Sunday, 23 May 2010

A letter to my daughter.

To my daughter,

This weekend, your Mum and I went to our friends' wedding. It was a beautiful day, and we were so proud of you. Everybody thought you were amazing. Which you are. You inspired them all to want to have babies of their own. I didn't tell them that there's no way their babies could ever be as excellent as you. Sadly, I spent a little too long drinking in the sun, so I'm slightly jaded today.

Also this weekend, we watched two films which made me feel very sentimental. I hope that one day you'll read this and, if you do, I hope you'll forgive me for being a bit tired and emotional.

Both of the films we watched were based on books, which I also hope that one day you'll read. But for now, I'll tell you a bit about them and why they made me think about you. The first one was called The Road. It's a very sad story, but it's also very beautiful, because it's all about how much a daddy will do to look after his child, even when everything else has gone really wrong. Making sure you're ok will always be my number one priority.

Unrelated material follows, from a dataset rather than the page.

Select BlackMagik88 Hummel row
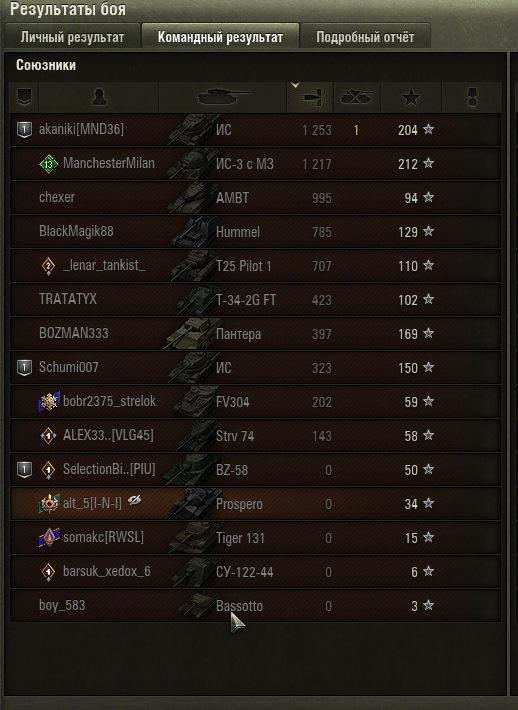(255, 232)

The second film was called Where the Wild Things Are. It's all about a child who's a bit naughty sometimes, but really he's just frustrated because he's got a better imagination than anybody else. In the end, his own imagination helps him see that the people he loves, love him too. If I hadn't read this book, and watched this film, I might never have realised something very important: I must always encourage you to use your imagination (as long as I don't think you'll get hurt) because that's the best way to have fun. Sometimes grown ups forget how important having fun is, but I promise I'll try not to. You can hold me to that.

Love from Daddy.

Saturday, 15 May 2010

Talking

Here are some things that our daughter has mentioned:

Dagenham

Pete

Manga

Gang

Ge (not a real word. Yet)

Kay

Ugly

Sunday, 2 May 2010

Pride and prejudice.

One change fatherhood has caused in me is that I pay attention to other babies now. Not in a sinister way: I just mean that I acknowledge their existence, really. Previously I was a bit scared of any children I'm not related to, which I think is fairly normal for a young gentleman, prior to his initiation into parenthood. I've always been a bit shy, but the age group with whom I would go to the greatest lengths to avoid eye contact was the youngest one.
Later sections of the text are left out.